16. A method of designing a personalized dental appliance, the method comprising:

receiving a digital anatomical model an intraoral cavity of a patient;

selecting a test parameter set for a test dental appliance, the test parameter set defining one or more test design parameters of the test dental appliance;

performing an optimization process for identifying a final design parameter set, wherein the optimization process comprises:

(a) initializing a surrogate model representing an uncertainty distribution of the test design parameters and values associated with one or more effects corresponding to the test design parameters;

(b) simulating, using an evaluator, the one or more effects of the test dental appliance based on the test parameter set;

(c) determining whether the simulated one or more effects satisfy one or more predetermined criteria for the personalized dental appliance;

(d) updating the surrogate model based on the simulated one or more effects; and

(e) selecting, with an optimizer, a subsequent test parameter set;

determining, based on the optimization process, the final design parameter set; and

generating a digital model of the personalized dental appliance based on the final design parameter set.

17. The method of claim 16, further comprising fabricating the personalized dental appliance based on the digital model.

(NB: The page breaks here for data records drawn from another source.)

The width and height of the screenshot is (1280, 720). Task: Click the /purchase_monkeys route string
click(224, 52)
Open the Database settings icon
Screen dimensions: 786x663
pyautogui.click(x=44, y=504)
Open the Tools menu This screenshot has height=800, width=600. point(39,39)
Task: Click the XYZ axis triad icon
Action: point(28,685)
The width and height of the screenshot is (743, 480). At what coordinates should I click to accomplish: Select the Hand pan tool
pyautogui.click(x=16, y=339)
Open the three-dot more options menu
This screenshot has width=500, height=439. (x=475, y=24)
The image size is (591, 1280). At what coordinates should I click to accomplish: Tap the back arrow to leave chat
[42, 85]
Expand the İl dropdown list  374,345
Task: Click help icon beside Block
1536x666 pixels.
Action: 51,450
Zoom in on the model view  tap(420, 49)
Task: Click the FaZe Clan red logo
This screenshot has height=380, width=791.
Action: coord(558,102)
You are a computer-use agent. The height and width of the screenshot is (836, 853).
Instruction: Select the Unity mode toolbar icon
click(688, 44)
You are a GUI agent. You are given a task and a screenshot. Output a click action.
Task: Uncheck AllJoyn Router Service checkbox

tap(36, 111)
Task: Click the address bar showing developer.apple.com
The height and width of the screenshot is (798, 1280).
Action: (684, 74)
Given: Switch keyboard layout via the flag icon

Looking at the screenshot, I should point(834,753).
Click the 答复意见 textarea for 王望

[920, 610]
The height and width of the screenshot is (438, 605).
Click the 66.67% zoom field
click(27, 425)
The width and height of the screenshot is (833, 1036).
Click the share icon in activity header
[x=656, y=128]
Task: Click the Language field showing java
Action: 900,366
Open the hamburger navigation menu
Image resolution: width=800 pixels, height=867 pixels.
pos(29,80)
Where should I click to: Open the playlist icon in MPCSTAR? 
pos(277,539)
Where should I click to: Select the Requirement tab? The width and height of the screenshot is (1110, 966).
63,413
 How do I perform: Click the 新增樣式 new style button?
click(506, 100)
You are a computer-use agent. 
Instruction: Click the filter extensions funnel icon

18. The method of claim 16, wherein the test parameter set is selected by:

identifying a plurality of candidate parameter sets for the personalized dental appliance, each candidate parameter set defining one or more design parameters of a respective virtual dental appliance;

evaluating each of the candidate parameter sets using a trained machine learning model; and

selecting, from the candidate parameter sets, the test design parameters for the test parameter set based on the evaluation.

19. The method of claim 1, wherein the evaluator comprises a finite element model of the test dental appliance based on the digital model of the test dental appliance applied to the digital anatomical model of the intraoral cavity of the patient.

20. A non-transitory computer-readable medium comprising instructions that when executed by a processor cause the processor to carry out a method for designing a personalized dental appliance for a patient comprising:

receiving a digital anatomical model of an intraoral cavity of the patient;

selecting a test parameter set for a test dental appliance, the test parameter set defining one or more test design parameters of the test dental appliance;

performing an optimization process for identifying a final design parameter set, wherein the optimization process comprises:

(a) initializing a surrogate model representing an uncertainty distribution of the test design parameters and values associated with one or more effects corresponding to the test design parameters;

(b) simulating, using an evaluator, the one or more effects of the test dental appliance based on the test parameter set;

(c) determining whether the simulated one or more effects satisfy one or more predetermined criteria for the personalized dental appliance;

(d) updating the surrogate model based on the simulated one or more effects; and

(e) selecting, with an optimizer, a subsequent test parameter set;

determining, based on the optimization process, the final design parameter set; and

generating a digital model of the personalized dental appliance based on the final design parameter set.